**Problem statement**. In the data from the start through the line containing "pos(753,350)", swap every "Expand" for "Unfold" and reproduce those lines with no other change.
#####
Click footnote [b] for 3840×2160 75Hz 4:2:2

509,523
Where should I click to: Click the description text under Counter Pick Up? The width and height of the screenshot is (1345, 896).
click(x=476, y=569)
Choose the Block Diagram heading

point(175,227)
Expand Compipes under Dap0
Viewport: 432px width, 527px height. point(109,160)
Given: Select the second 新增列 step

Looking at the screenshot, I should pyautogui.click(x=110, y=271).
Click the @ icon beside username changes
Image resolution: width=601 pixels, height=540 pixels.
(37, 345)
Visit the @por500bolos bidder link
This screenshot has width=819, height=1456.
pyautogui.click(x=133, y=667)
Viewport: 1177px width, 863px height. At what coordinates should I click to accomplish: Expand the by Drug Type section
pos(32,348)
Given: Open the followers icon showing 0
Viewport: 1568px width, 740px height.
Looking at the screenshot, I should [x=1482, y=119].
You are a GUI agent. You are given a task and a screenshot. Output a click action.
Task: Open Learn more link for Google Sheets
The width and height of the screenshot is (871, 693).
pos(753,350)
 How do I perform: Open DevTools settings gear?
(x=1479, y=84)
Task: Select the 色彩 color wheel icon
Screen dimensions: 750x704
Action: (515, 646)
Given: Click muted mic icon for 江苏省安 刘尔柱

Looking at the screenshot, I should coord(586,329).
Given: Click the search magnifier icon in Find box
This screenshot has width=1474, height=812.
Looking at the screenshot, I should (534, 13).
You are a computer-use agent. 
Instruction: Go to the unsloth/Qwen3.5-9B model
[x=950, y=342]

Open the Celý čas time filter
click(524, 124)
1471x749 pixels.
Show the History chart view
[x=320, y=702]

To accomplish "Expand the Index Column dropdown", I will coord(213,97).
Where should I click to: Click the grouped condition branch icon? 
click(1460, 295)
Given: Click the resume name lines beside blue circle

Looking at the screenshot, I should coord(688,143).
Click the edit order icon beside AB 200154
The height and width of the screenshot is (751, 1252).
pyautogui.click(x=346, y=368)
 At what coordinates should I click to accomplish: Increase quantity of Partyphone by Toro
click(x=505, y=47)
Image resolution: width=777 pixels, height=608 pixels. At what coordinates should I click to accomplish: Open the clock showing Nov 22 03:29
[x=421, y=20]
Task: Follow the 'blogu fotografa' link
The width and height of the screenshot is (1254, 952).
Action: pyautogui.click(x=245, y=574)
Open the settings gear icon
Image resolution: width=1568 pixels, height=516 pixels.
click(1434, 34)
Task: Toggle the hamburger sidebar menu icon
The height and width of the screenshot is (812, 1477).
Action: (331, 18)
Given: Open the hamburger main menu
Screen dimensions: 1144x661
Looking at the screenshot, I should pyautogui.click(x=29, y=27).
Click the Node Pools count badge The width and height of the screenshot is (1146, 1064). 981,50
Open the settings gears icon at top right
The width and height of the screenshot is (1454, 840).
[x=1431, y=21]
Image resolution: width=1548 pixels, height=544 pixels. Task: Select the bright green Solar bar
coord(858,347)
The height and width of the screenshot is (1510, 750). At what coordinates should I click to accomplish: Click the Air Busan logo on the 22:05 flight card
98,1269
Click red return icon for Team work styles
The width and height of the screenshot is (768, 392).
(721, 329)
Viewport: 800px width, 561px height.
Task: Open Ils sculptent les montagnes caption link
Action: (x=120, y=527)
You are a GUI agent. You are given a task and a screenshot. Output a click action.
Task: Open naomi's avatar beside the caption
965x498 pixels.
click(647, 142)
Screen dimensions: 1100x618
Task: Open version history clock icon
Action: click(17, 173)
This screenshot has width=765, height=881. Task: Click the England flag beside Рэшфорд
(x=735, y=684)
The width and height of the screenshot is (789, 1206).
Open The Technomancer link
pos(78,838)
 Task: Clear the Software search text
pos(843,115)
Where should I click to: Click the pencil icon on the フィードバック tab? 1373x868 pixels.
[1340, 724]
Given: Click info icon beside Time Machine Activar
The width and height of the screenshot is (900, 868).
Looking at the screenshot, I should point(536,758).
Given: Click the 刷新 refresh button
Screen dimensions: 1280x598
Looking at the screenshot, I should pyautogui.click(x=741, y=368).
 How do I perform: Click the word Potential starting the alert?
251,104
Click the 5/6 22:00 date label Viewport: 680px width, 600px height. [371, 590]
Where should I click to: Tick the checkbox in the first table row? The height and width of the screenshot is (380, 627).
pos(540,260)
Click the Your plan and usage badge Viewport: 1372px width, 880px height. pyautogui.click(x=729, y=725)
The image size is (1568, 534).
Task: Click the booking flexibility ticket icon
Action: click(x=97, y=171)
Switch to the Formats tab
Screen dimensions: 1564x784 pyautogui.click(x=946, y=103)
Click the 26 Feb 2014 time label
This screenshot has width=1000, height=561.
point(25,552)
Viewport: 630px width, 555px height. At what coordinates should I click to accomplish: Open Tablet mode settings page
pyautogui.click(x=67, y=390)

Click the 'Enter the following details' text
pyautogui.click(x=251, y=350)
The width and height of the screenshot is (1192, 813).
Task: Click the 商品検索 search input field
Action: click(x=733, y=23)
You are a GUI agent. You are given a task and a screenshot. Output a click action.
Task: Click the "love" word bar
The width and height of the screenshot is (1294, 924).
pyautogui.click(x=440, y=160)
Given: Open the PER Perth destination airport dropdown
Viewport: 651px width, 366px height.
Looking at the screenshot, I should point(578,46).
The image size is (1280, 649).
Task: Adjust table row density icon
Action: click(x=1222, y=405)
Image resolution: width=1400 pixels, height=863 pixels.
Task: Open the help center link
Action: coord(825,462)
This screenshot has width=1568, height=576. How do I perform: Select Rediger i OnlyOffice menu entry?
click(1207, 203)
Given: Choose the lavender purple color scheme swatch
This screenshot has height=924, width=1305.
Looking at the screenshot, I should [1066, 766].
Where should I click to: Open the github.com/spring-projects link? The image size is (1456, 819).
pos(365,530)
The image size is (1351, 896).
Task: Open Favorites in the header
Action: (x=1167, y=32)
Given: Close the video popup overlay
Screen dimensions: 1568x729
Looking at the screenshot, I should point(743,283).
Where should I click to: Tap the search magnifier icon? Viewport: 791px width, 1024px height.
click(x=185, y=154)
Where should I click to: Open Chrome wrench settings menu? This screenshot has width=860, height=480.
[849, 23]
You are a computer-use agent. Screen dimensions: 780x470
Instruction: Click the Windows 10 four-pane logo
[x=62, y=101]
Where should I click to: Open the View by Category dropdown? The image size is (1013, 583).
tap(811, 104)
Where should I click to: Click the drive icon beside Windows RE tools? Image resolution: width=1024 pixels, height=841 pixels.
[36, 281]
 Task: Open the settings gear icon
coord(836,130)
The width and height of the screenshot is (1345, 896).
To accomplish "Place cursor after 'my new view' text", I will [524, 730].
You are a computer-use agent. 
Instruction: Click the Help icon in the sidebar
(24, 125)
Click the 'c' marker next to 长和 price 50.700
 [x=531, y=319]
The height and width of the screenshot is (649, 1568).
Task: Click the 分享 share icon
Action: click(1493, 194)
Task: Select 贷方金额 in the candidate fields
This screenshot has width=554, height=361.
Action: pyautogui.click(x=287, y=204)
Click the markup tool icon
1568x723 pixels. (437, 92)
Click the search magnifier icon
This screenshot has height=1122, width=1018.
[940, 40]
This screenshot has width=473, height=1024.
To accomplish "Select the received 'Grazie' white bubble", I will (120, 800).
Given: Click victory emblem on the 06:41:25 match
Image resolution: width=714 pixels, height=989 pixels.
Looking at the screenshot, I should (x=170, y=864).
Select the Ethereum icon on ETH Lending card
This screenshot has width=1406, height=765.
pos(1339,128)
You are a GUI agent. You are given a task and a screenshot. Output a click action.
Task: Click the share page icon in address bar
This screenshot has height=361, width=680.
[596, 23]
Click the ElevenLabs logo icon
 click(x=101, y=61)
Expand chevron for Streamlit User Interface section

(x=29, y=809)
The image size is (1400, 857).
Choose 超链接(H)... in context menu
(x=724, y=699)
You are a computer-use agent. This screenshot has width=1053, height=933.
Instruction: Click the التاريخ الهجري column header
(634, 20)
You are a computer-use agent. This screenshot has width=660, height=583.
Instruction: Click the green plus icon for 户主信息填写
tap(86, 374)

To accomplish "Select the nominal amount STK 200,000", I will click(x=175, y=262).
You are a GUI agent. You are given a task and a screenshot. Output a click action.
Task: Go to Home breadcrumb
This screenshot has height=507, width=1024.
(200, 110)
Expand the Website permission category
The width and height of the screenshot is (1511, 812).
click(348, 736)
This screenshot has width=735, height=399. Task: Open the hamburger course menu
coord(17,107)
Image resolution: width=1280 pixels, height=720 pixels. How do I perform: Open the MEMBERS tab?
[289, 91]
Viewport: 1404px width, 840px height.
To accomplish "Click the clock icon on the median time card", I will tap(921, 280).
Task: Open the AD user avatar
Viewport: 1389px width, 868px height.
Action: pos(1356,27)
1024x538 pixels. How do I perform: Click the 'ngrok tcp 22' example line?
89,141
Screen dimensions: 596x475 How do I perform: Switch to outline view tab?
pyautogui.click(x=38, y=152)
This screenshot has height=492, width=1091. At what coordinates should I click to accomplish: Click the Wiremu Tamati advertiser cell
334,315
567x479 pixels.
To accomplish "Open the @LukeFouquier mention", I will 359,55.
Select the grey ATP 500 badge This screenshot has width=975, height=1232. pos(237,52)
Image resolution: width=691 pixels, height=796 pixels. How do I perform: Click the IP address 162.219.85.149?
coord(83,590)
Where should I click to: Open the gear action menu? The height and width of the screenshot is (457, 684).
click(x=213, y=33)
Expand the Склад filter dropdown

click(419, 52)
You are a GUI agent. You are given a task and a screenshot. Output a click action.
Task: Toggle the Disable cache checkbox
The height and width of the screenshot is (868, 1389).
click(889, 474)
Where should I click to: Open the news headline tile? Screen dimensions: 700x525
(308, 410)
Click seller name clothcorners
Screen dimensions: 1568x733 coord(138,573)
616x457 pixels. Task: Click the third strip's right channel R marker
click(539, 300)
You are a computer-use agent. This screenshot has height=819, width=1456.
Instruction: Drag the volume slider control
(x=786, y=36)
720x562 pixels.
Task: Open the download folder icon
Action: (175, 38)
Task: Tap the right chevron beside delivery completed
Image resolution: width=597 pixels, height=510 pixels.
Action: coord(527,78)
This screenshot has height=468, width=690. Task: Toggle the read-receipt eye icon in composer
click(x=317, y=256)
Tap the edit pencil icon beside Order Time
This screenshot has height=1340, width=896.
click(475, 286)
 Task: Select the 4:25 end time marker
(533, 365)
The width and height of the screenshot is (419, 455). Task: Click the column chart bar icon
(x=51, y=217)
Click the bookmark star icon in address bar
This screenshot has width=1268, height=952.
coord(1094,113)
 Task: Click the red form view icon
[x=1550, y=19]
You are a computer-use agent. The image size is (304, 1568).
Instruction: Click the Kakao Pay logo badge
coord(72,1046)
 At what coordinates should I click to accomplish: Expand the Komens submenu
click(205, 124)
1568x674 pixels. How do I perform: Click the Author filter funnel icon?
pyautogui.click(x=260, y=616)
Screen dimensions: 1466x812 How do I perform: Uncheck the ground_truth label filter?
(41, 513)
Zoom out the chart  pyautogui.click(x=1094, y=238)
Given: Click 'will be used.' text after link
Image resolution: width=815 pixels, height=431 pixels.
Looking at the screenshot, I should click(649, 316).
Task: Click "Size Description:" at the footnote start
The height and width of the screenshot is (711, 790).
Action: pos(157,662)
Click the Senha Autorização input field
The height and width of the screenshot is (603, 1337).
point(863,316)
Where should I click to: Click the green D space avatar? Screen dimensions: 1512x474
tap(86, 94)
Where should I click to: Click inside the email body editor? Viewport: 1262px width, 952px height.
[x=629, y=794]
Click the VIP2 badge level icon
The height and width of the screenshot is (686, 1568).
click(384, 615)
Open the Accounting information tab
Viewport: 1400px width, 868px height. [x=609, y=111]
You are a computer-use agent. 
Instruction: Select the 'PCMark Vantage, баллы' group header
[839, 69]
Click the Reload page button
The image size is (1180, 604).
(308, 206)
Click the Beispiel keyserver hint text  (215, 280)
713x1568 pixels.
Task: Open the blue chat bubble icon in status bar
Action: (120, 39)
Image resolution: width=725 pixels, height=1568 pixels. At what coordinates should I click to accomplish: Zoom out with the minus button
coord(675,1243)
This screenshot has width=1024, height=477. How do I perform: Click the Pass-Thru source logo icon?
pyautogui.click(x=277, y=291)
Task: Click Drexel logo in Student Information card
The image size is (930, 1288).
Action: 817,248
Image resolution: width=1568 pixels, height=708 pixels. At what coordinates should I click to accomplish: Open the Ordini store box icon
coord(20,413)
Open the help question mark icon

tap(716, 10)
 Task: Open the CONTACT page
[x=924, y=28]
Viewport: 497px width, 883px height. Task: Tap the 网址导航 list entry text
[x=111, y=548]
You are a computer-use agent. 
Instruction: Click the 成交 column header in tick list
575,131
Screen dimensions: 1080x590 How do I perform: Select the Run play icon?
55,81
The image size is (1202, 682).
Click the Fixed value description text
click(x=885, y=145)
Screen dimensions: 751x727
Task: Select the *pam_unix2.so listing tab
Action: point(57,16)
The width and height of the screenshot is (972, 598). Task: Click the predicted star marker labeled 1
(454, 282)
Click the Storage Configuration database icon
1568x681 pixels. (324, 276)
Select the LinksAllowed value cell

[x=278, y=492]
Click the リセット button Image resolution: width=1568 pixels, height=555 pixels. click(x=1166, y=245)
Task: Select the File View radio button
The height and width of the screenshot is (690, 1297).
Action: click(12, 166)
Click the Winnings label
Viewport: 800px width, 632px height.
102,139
#####
**Response**.
Click footnote [b] for 3840×2160 75Hz 4:2:2

509,523
Where should I click to: Click the description text under Counter Pick Up? The width and height of the screenshot is (1345, 896).
click(x=476, y=569)
Choose the Block Diagram heading

point(175,227)
Unfold Compipes under Dap0
Viewport: 432px width, 527px height. point(109,160)
Given: Select the second 新增列 step

Looking at the screenshot, I should pyautogui.click(x=110, y=271).
Click the @ icon beside username changes
Image resolution: width=601 pixels, height=540 pixels.
(37, 345)
Visit the @por500bolos bidder link
This screenshot has width=819, height=1456.
pyautogui.click(x=133, y=667)
Viewport: 1177px width, 863px height. At what coordinates should I click to accomplish: Unfold the by Drug Type section
pos(32,348)
Given: Open the followers icon showing 0
Viewport: 1568px width, 740px height.
Looking at the screenshot, I should [x=1482, y=119].
You are a GUI agent. You are given a task and a screenshot. Output a click action.
Task: Open Learn more link for Google Sheets
The width and height of the screenshot is (871, 693).
pos(753,350)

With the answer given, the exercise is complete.